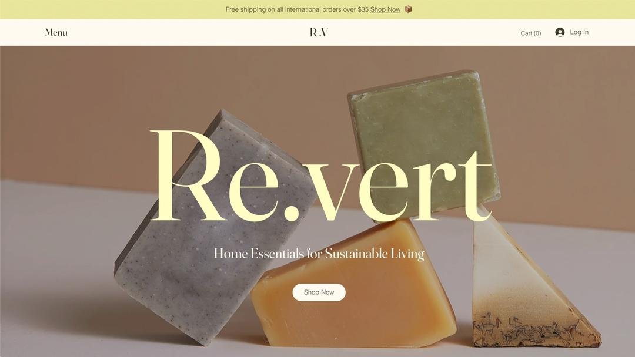
Task: Open the Cart (0) link
Action: tap(530, 33)
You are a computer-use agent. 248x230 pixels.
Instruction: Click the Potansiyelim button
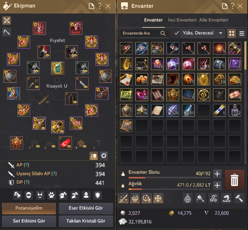[x=29, y=208]
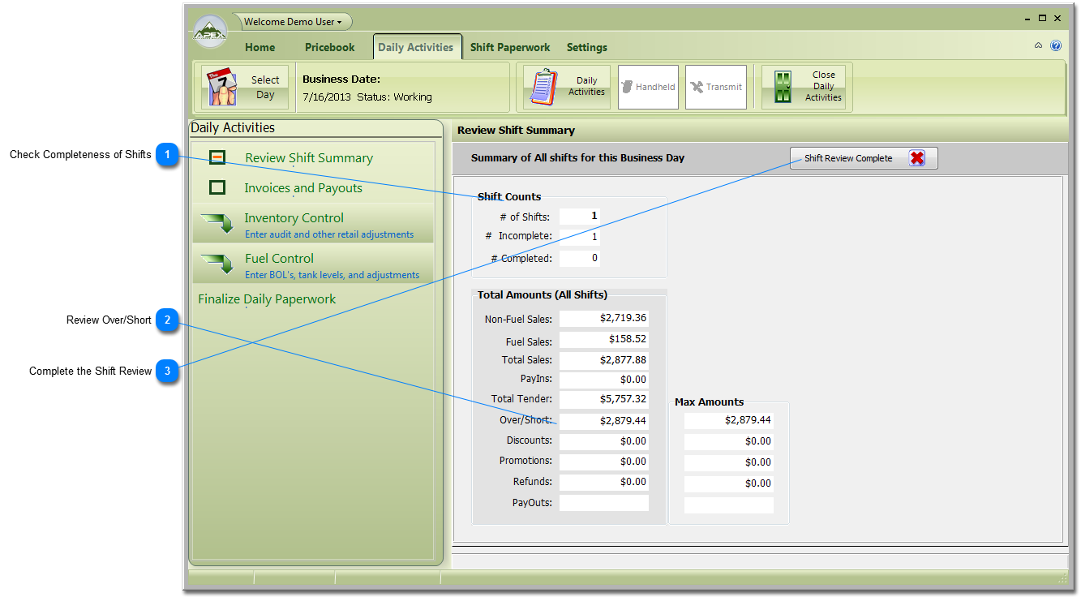Viewport: 1081px width, 597px height.
Task: Click the Over/Short amount field
Action: [604, 421]
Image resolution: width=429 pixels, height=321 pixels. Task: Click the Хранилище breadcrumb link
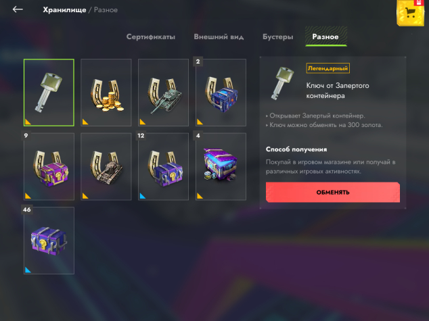tap(64, 10)
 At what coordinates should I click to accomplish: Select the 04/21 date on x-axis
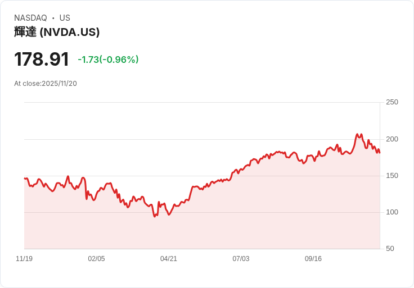169,259
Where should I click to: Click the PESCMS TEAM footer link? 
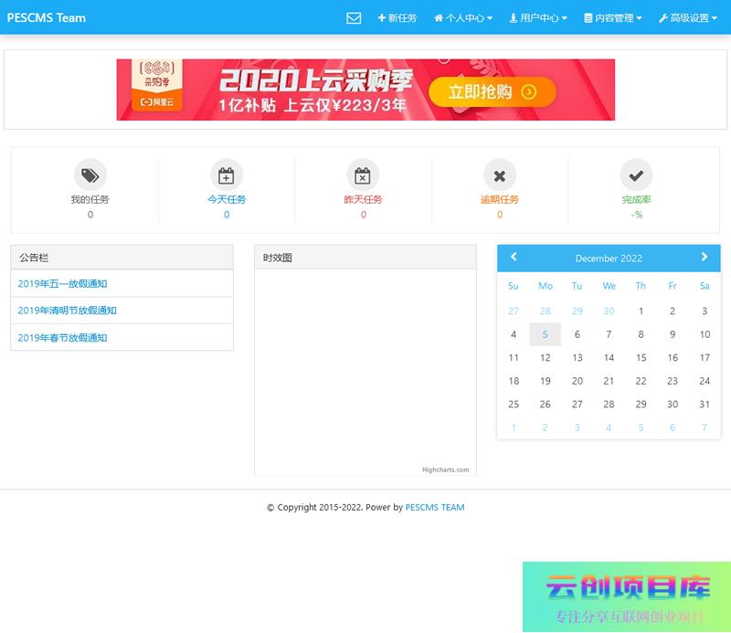coord(435,508)
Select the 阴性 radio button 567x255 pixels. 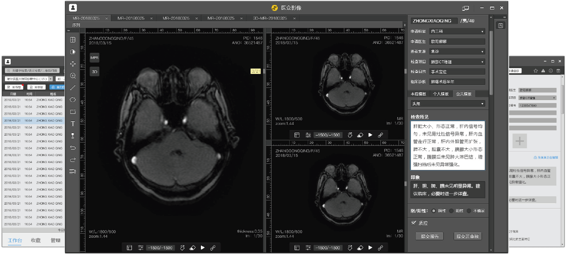(434, 211)
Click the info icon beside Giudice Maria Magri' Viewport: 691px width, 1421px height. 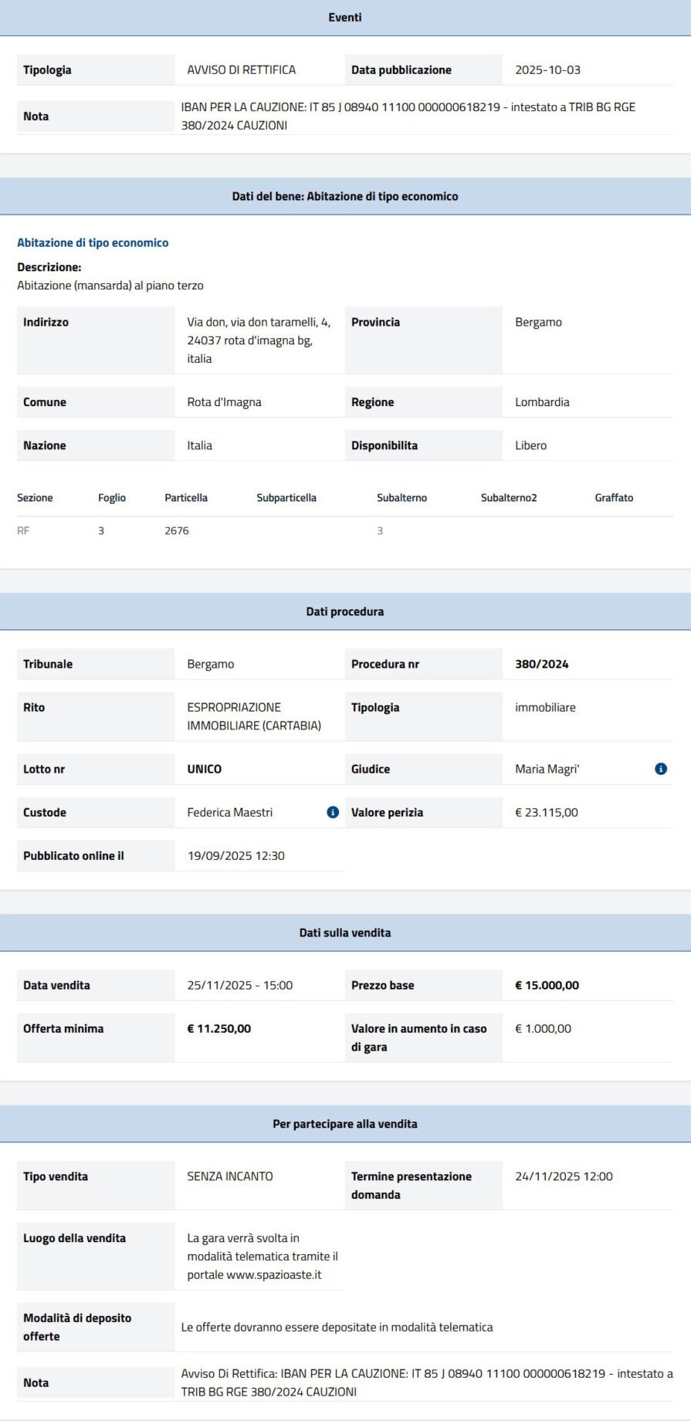point(661,769)
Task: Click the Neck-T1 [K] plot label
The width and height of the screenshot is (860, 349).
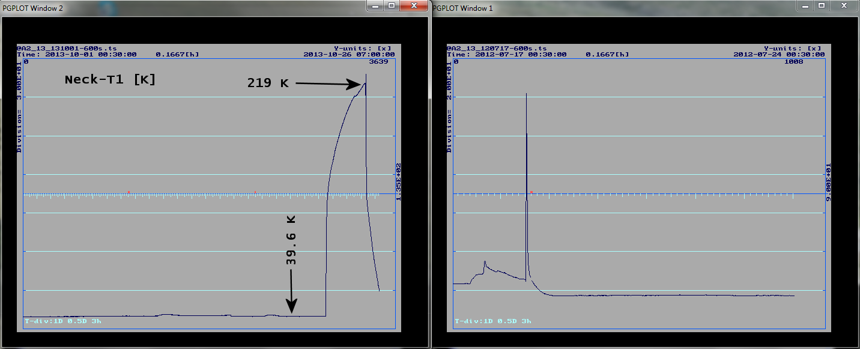Action: click(x=110, y=80)
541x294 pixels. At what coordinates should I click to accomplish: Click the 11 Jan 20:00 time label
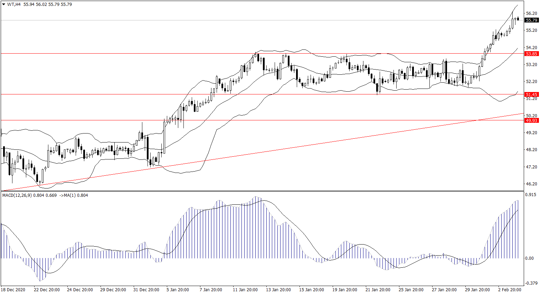pos(245,290)
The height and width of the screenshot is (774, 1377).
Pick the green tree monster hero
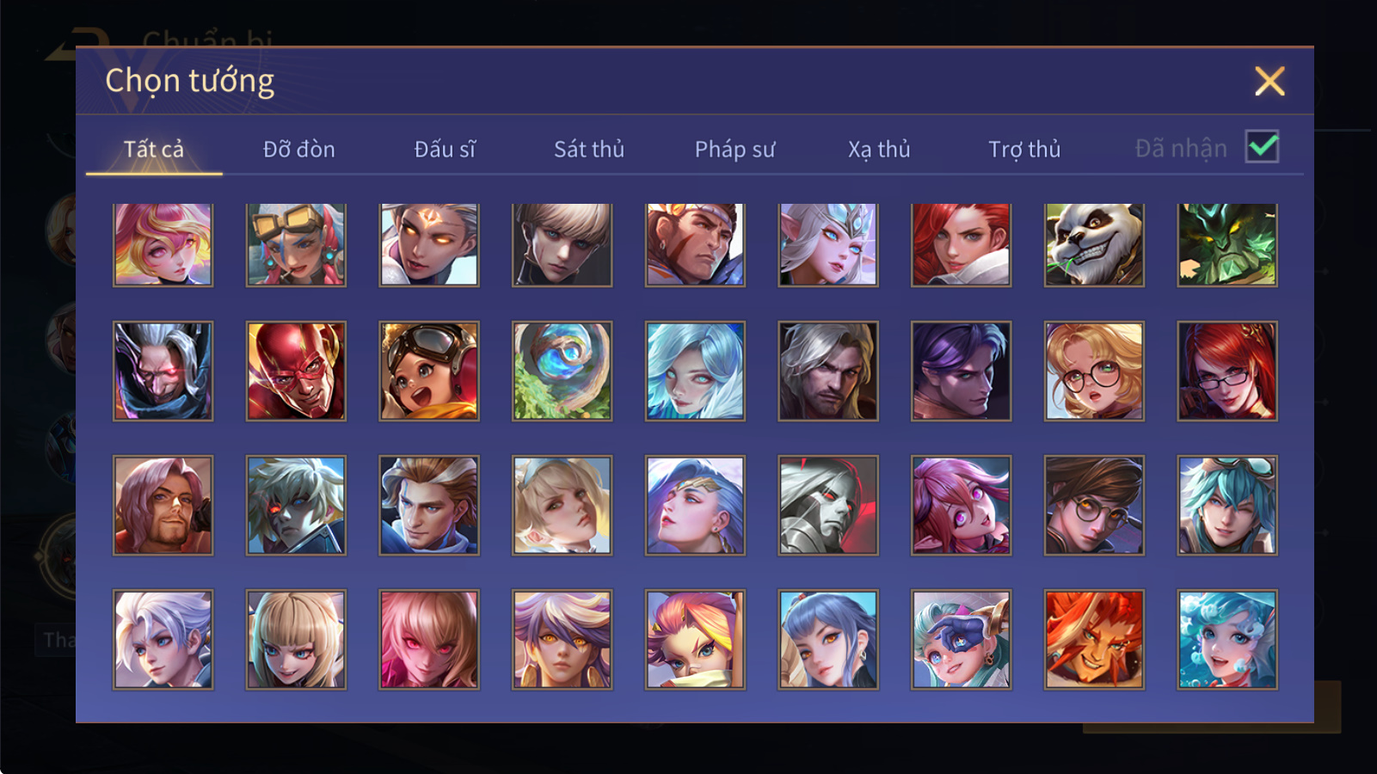coord(1227,244)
++++
- What the exercise asks:
Starting at the line with "Task: Click the Neck-T1 [K] plot label", write out every line exactly through the final line of the records above, both included, and skip the pictures.

- Written answer:
Task: Click the Neck-T1 [K] plot label
The width and height of the screenshot is (860, 349).
Action: click(x=110, y=80)
541x294 pixels. At what coordinates should I click to accomplish: Click the 11 Jan 20:00 time label
pos(245,290)
The height and width of the screenshot is (774, 1377).
Pick the green tree monster hero
coord(1227,244)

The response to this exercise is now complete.